SET PROBLEM » In the account of working with Aninia, rewrite the part that begins at the words "Working with Aninia: My" and stops after "make the contact.", putting "doubtful" wherever "skeptical" occurs.

══ TEXT SEGMENT ══

Working with Aninia: My Experience
“…I have some problems with stress, which cause sometimes my hair and beard to not grow…”
This is what I wrote to Aninia in the first place. It was 18 March 2016. I was suggested her from a friend, who pictured Aninia as a sort of magician who could do miracles. I am usually skeptical towards what is not underpinned by scientific proofs; but the fact that the person who told me about Aninia was also a scientist, and the failure of some previous science-based attempts to solve my problem led me to make the contact.
I believe my problem starts in the psyche and its phenomenological expression is inhibition of hair/beard growth (the chemist inside me explains this has a bunch of stress-induced chemicals that attack the hair and causes all of the above). I therefore thought – and to a certain extent still try – to solve the problem from the psyche. But I quickly understood that Aninia’s approach goes the other way around: through the body, the physical experience and sensations to the psyche. She’s reversing the whole thing!

═══
══ GIVEN DATA ══

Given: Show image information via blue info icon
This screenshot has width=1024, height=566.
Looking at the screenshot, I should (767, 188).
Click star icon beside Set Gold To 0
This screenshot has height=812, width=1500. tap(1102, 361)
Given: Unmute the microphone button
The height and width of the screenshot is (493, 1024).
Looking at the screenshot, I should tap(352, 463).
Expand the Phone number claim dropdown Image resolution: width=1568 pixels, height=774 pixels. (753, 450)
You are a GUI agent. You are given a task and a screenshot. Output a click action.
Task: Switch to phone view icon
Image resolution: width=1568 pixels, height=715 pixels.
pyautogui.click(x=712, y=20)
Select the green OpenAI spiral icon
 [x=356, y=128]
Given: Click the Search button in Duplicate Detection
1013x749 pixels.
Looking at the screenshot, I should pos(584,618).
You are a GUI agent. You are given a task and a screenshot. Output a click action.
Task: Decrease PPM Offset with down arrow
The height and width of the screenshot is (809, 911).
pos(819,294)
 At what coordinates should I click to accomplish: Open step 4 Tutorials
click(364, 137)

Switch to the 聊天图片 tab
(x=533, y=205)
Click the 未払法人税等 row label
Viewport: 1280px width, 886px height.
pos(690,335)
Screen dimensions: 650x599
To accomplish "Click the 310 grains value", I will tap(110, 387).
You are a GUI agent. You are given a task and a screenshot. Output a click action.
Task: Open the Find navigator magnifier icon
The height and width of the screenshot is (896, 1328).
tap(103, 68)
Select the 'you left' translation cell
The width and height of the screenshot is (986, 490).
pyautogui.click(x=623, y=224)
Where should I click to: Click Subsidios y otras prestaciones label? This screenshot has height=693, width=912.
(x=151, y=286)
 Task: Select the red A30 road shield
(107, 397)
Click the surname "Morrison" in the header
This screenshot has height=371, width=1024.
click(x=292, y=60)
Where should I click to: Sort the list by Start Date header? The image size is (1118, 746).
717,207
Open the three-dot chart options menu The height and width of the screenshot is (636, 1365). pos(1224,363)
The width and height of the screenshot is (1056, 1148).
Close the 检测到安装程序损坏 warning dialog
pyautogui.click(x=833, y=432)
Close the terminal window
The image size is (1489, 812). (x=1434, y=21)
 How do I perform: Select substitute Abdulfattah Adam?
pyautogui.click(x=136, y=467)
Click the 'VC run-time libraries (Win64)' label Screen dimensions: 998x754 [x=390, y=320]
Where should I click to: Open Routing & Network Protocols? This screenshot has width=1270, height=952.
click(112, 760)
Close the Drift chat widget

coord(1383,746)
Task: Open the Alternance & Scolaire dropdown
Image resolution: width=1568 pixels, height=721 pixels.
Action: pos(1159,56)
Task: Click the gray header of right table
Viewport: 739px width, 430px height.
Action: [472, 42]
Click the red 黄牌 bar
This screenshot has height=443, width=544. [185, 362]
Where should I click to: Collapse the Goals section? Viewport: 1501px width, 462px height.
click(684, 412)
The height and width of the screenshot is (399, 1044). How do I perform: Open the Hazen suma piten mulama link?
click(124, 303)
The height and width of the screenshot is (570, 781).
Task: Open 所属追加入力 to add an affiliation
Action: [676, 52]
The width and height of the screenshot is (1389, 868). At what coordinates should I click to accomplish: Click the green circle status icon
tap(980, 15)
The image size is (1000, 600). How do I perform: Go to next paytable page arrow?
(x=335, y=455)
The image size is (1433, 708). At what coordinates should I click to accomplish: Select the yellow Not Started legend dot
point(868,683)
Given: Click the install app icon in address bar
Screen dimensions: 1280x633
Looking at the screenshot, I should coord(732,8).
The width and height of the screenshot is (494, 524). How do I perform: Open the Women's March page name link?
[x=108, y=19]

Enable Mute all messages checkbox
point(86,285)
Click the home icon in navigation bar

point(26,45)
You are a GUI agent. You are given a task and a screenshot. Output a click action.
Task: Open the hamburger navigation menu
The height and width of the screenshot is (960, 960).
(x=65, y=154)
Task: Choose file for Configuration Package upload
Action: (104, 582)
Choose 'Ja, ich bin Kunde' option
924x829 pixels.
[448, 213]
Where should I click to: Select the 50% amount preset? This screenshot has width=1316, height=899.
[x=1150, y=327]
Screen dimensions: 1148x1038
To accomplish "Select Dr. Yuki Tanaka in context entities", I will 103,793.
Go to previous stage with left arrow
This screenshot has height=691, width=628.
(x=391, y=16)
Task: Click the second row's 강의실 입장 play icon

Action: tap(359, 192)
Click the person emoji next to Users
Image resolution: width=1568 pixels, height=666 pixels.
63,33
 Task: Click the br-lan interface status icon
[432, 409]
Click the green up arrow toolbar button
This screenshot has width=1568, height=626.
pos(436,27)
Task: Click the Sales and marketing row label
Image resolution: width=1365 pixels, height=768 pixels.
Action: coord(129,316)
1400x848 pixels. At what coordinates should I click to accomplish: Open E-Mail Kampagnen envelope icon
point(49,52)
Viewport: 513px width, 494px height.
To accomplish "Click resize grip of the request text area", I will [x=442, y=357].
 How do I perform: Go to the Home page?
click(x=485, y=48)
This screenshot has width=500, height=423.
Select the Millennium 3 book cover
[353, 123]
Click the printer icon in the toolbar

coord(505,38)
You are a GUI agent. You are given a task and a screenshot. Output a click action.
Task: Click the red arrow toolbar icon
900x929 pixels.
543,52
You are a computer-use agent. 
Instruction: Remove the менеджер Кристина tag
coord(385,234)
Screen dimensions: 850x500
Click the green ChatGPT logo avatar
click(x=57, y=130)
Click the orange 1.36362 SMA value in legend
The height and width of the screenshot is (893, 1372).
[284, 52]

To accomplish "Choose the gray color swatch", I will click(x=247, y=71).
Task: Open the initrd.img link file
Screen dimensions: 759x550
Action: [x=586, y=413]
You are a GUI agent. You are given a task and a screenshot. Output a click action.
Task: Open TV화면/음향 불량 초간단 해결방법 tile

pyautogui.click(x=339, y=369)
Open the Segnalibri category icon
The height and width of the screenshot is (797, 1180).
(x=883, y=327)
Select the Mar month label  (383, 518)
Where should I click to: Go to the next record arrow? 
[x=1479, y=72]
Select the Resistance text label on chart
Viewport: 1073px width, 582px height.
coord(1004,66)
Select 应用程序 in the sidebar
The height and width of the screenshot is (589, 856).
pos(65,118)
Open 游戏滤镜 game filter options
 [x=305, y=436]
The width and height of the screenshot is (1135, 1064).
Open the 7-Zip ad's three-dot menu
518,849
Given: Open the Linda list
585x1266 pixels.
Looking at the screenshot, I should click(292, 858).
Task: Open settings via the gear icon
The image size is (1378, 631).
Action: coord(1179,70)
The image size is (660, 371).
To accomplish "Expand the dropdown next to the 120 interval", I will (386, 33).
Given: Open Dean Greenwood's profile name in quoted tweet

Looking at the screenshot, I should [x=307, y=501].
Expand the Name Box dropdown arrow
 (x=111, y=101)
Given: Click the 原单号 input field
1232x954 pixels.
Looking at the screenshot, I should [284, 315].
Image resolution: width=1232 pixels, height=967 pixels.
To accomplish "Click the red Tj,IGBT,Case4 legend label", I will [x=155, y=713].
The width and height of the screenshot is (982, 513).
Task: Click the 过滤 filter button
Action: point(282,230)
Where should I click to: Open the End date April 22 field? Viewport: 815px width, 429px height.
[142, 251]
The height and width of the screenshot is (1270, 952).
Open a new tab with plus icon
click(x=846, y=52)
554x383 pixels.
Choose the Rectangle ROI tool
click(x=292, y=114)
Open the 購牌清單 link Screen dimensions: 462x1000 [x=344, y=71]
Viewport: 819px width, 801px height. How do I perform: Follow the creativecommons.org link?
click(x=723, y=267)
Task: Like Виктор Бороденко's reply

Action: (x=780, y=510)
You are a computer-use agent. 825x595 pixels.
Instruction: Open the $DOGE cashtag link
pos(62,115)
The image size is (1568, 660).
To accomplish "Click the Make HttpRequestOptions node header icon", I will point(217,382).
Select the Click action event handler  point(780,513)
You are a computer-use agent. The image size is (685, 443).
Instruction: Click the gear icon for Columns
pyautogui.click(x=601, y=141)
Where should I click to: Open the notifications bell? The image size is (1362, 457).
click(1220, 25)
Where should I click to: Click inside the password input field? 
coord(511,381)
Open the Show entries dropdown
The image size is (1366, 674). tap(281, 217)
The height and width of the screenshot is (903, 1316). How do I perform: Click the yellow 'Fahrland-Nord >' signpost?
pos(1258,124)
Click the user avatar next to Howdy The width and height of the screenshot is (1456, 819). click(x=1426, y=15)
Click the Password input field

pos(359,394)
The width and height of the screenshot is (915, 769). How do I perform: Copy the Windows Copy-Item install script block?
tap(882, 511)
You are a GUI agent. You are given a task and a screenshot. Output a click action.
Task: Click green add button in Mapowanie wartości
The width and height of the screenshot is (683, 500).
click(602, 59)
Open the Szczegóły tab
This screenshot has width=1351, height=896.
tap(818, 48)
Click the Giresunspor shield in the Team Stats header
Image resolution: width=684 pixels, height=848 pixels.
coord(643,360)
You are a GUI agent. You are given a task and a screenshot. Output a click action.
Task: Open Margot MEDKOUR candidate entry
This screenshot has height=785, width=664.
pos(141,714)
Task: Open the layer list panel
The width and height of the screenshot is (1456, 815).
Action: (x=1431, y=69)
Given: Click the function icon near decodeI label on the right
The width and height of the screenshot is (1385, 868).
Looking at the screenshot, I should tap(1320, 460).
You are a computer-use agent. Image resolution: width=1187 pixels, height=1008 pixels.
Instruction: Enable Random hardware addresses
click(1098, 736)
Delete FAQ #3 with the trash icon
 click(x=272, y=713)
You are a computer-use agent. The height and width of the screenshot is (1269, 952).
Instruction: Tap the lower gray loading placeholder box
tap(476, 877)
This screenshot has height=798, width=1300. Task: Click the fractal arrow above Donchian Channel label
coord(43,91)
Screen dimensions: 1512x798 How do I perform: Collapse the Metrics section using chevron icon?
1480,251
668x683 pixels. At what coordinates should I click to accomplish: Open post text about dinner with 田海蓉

═══

TASK RESPONSE »
Working with Aninia: My Experience
“…I have some problems with stress, which cause sometimes my hair and beard to not grow…”
This is what I wrote to Aninia in the first place. It was 18 March 2016. I was suggested her from a friend, who pictured Aninia as a sort of magician who could do miracles. I am usually doubtful towards what is not underpinned by scientific proofs; but the fact that the person who told me about Aninia was also a scientist, and the failure of some previous science-based attempts to solve my problem led me to make the contact.